Even at this range, the sound of its impact could be plainly heard; a solid, painful thump, a chunky noise that promised damage, like the sound of a rider’s bare head hitting the ground after he’s fallen from a moving horse. It was easy to imagine the force of its blow, because when the city’s stones landed they made the ground shake; watching them coming down was horribly fascinating, seeing them grow in the air, trying to guess which way they’d fall, trying to figure out their looped and irregular trajectories, sometimes guessing right, sometimes not. Temrai watched one man watching a falling stone; he ran from where he’d been standing, stopped, ran back, ran forwards, his head right back and his eyes fixed on the swelling dot; stopped, waited, ran back, waited, at the last moment jinked sideways; managed to get it completely wrong, so that the stone landed directly on top of him, obliterating him so thoroughly that it was hard to believe he’d ever been there.
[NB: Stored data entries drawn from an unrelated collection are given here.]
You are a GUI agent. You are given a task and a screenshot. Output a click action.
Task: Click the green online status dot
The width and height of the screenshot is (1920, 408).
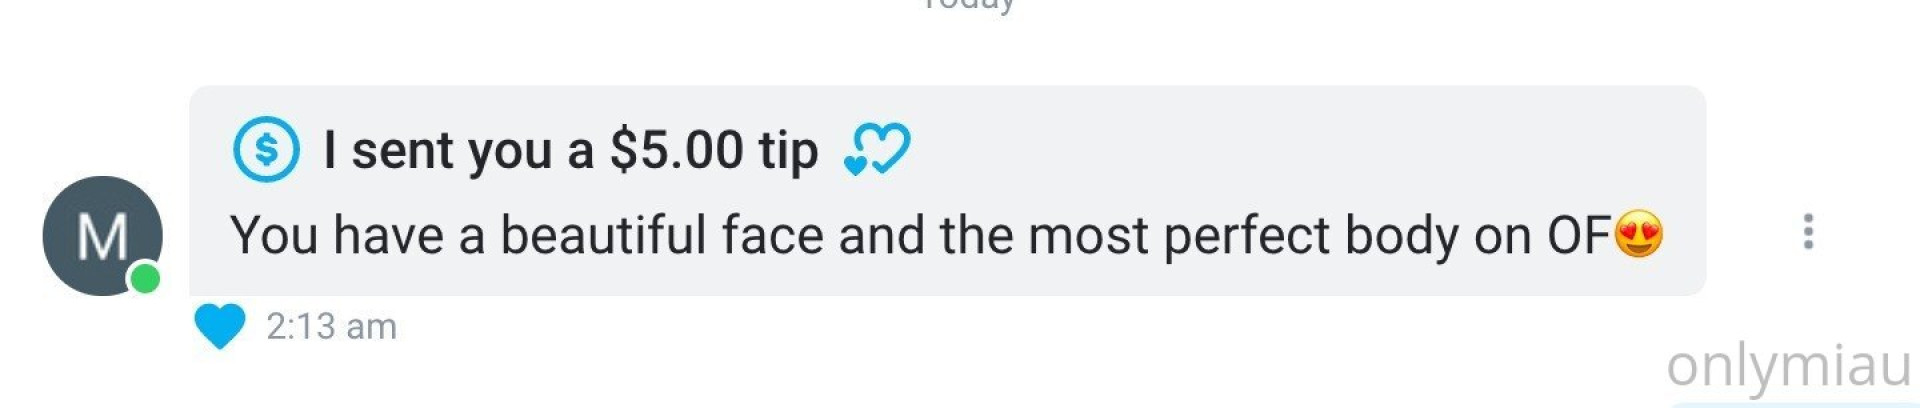point(145,278)
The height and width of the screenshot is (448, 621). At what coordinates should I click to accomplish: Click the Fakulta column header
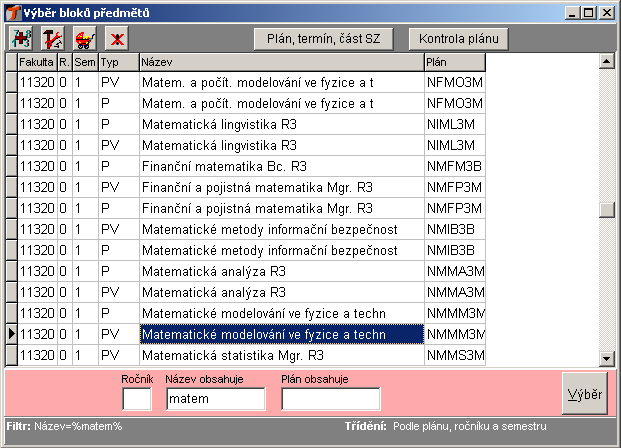coord(36,62)
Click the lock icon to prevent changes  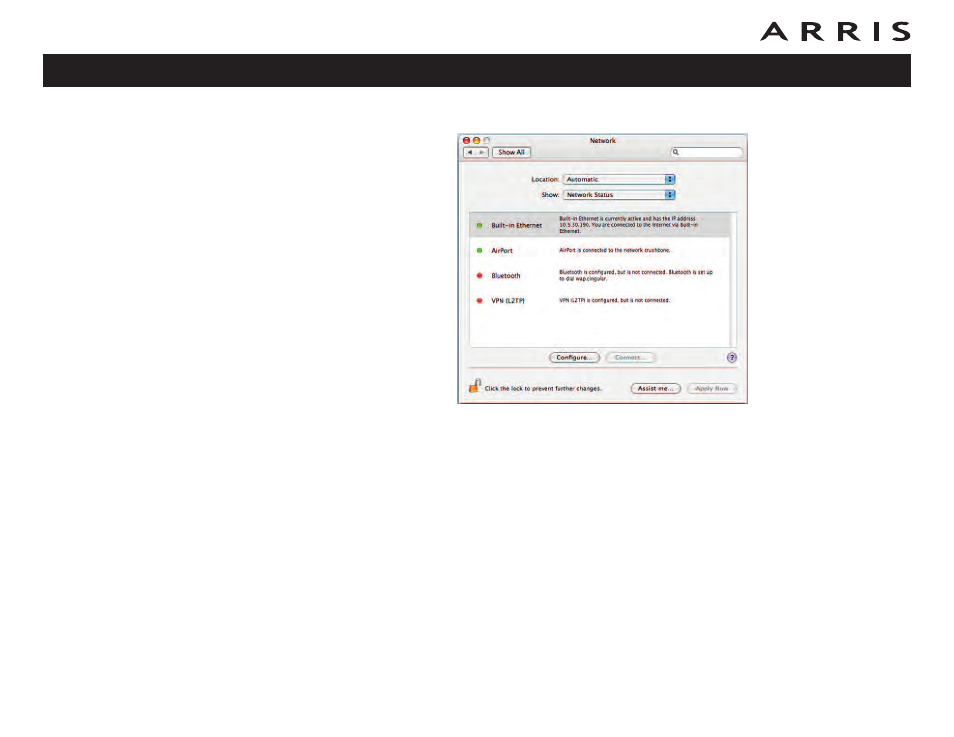point(475,386)
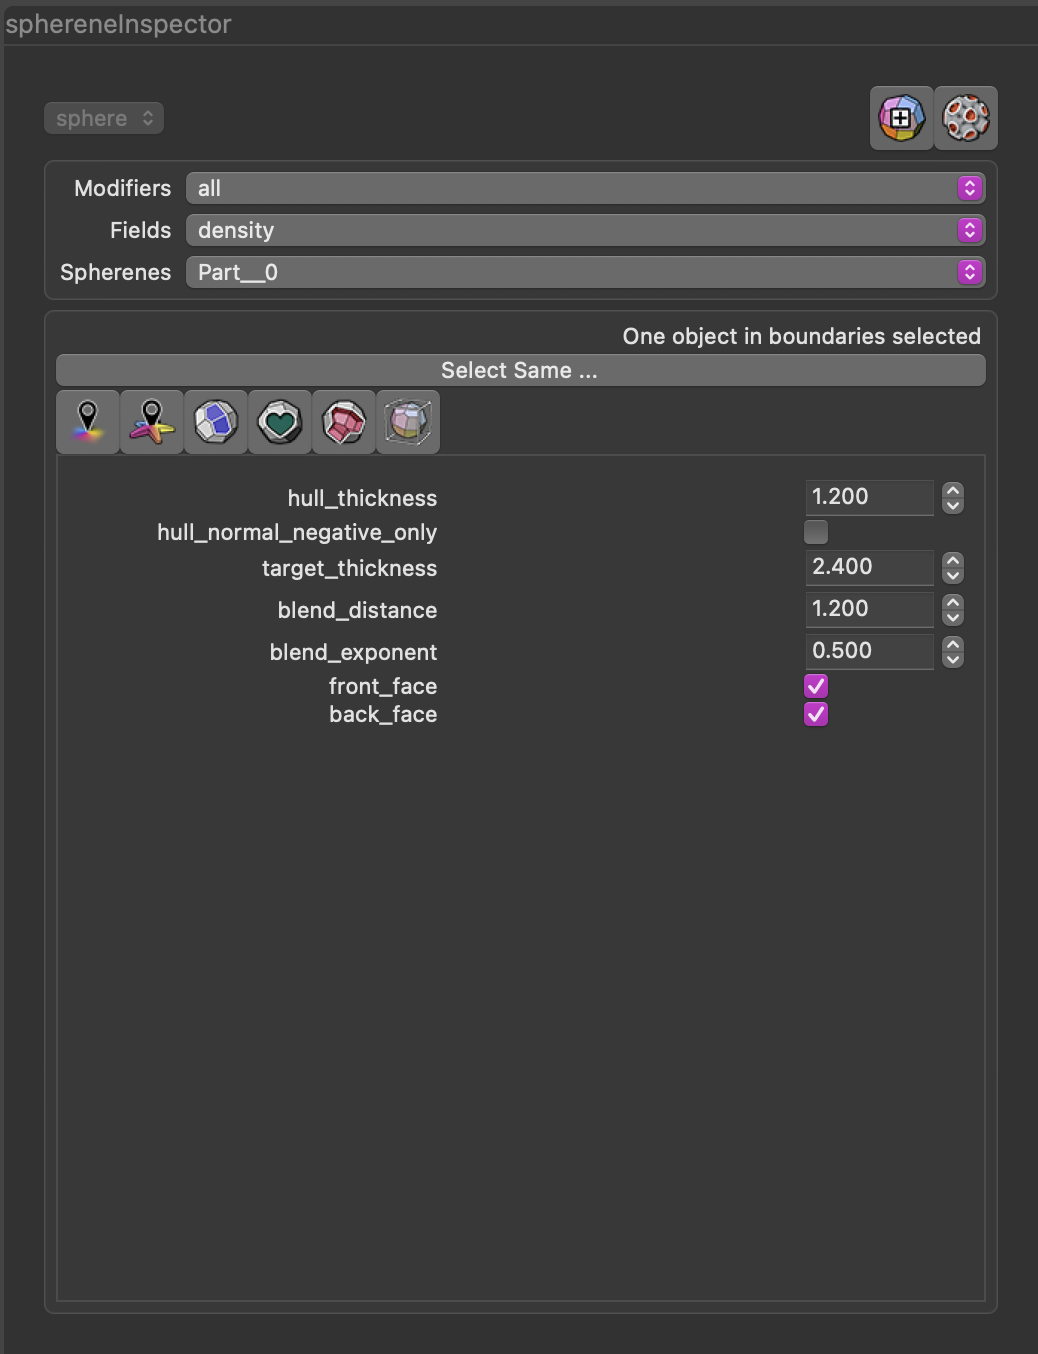Click the hull_thickness stepper arrows
Screen dimensions: 1038x1354
953,497
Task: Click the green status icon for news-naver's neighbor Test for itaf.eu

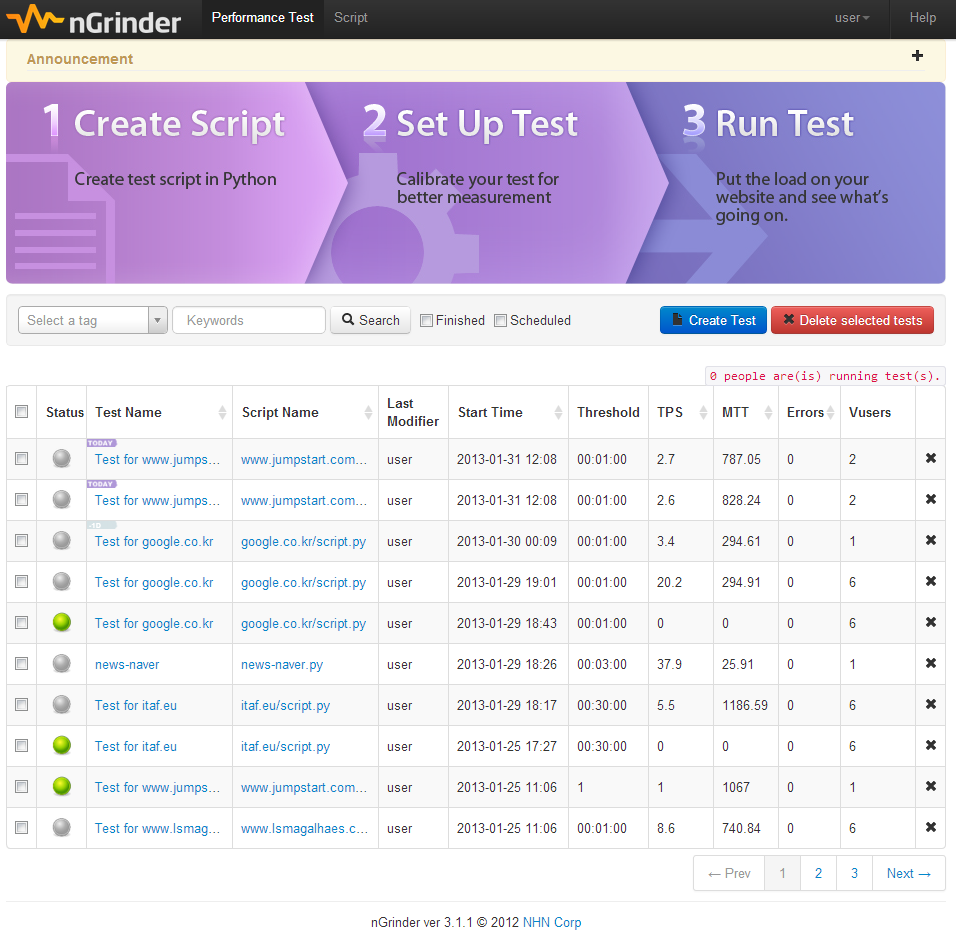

The arm snapped on one of the trebuchets, its crack a sharp and deafening noise; cheated of its momentum the sling flopped down, sweeping horribly through the engineers who were working the machine. Nobody killed, but arms and legs and ribs broken like the branches of a dead tree, the sort that give way suddenly when you put your weight on them. Then there were people running forward, hauling and scrabbling at the stone; screams from the men pinned down by it -
no, stop! You’re rolling it the wrong way! You’re crushing me, get it off me
- and then more men running in, getting in the way of the first rescue party.
A stone lands ten feet or so away from them; it hits a previous shot and splinters, flinging sharp edges of stone that slash skin and jar bone. And as more people run up to help, an engineer with red-raw hands and hair soaking wet waves his arms, yells, ‘Get these people away from here!’: The rescuers stand confused, not knowing what to do. Someone yells,
Look out, coming in!
and before they have time to move a stone whistles down, pitches fifteen feet away from them, neatly nipping off the foot of the man who’d shouted the warning. He stares down, too surprised to speak; tries to move, falls over. And all the time Temrai watches, doesn’t move, says nothing.
On the wall, it was a nightmare of shouting, blood and stone dust. There were large gaps in the walkway, a mangled trebuchet dangled by its counterweight, draped over the battlements while the frame hung and swayed in the air. Men stepped over bodies and hopped over gaps, scrambled to untangle ropes and knock back wedges shaken loose by the vibrations of discharge, lost their grip on levers and spanners that fell over the parapet. Engine-masters fought with tongs and hammers to straighten bent loosing-hooks, captains blocked out the noise and movement as they concentrated on the witness-marks, or yelled at their men to realign an engine that had shifted from its place.